Корявый ударился бежать не прямо по улице, а почему-то сначала в сторону коровьего рынка, потом, с ходу перемахнув два забора, метнулся влево и помчался вокруг базара…

Генка, Фат и Слива, недолго думая, побежали за ним в первых рядах.

Где-то позади свистели два милиционера, а в противоположном конце улицы тоже показался народ.

Корявый бросился в ближайшую открытую настежь калитку, и следом, уже хватая Корявого за шиворот, влетел во двор Сергей Васильевич. Калитка хлопнула за ними.

Мужики ударились об этот заслон и на какую-то секунду растерялись — калитка оказалась на запоре.

Генка, Фат и Слива знали двор, куда забежали Корявый и Сергей Васильевич, — здесь жил Толька-Толячий, их однокашник.

Кто-то уже начал было карабкаться на забор, но после двух-трех дружных ударов мужики сорвали запор и, влетев по инерции в калитку, чуть не сшибли с ног Сергея Васильевича.

Он сидел на корточках посреди двора. Левая рука его была располосована бритвой. Он пытался зажать рану. Но кровь уже залила всю кисть и даже капала с пальцев на землю.

Мужики опять на секунду приостановились.

«Туда!» — морщась от боли, кивнул в сторону огородов Сергей Васильевич.

Мужики побежали дальше. Потом за ними пробежали милиционеры.

Но Корявый и следов за собой не оставил.

Возбужденные погоней, Генка, Фат и Слива возвратились на базар.

Женщина, которая неожиданно оказалась молодой и даже красивой, с тонкими черными бровями, все еще плакала навзрыд.

— Вот так вот я… — слепо тыкала она в свою сумку, рассказывая окружающим, что произошло. — Раскрыла… а он — хвать… Узелочек-то…
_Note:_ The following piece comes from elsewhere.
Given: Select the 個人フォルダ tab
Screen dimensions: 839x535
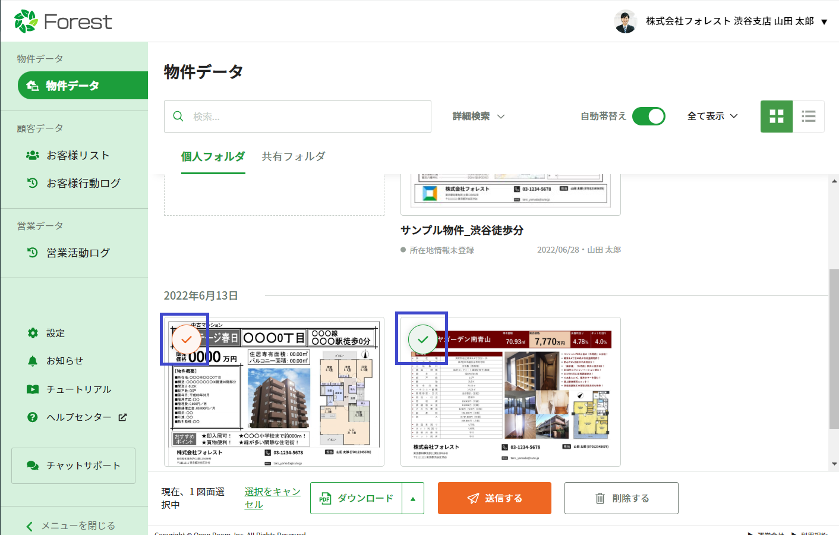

— А много ль было у тебя?.. — полюбопытствовала горбатенькая старушка.

— Триста рублей…

— Фи-ить!.. — присвистнул тот самый торгаш, что предлагал утром французские подштанники. — Нашла из-за чего убиваться! Я думал — зарезали кого!

Женщина заплакала еще громче.

— Детишкам… хлеба хотела купить…

Парень, стоявший ближе всех к ней, с длинным кнутом в руке и желтым волнистым чубом из-под лихой кубанки, вдруг щелкнул себя кнутовищем по сапогу.

— А ну, братцы, детишкам на молочишко! — И, сняв кубанку, первым бросил в нее червонец.

Мужики полезли за пазухи, женщины — украдкой — в чулки, за тугими узелками рублевок.

— Так! Так! — приговаривал парень с кнутом. — Благодарствую! Общество — великая сила, товарищ пострадавшая! Так… Кто еще?.. Стоп. Посчитаем.

Он положил кубанку на ближайший прилавок, отставил кнут и, тщательно послюнявив пальцы, стал в присутствии нескольких десятков свидетелей пересчитывать деньги.

— Триста три! Чей трояк, братцы? Неизвестно? Ладно. Это вам вроде процентов, — объявил он, вручая женщине деньги.

Как она благодарила всех, друзья смотреть не стали — они и без того задержались на полчаса.

Загрузка...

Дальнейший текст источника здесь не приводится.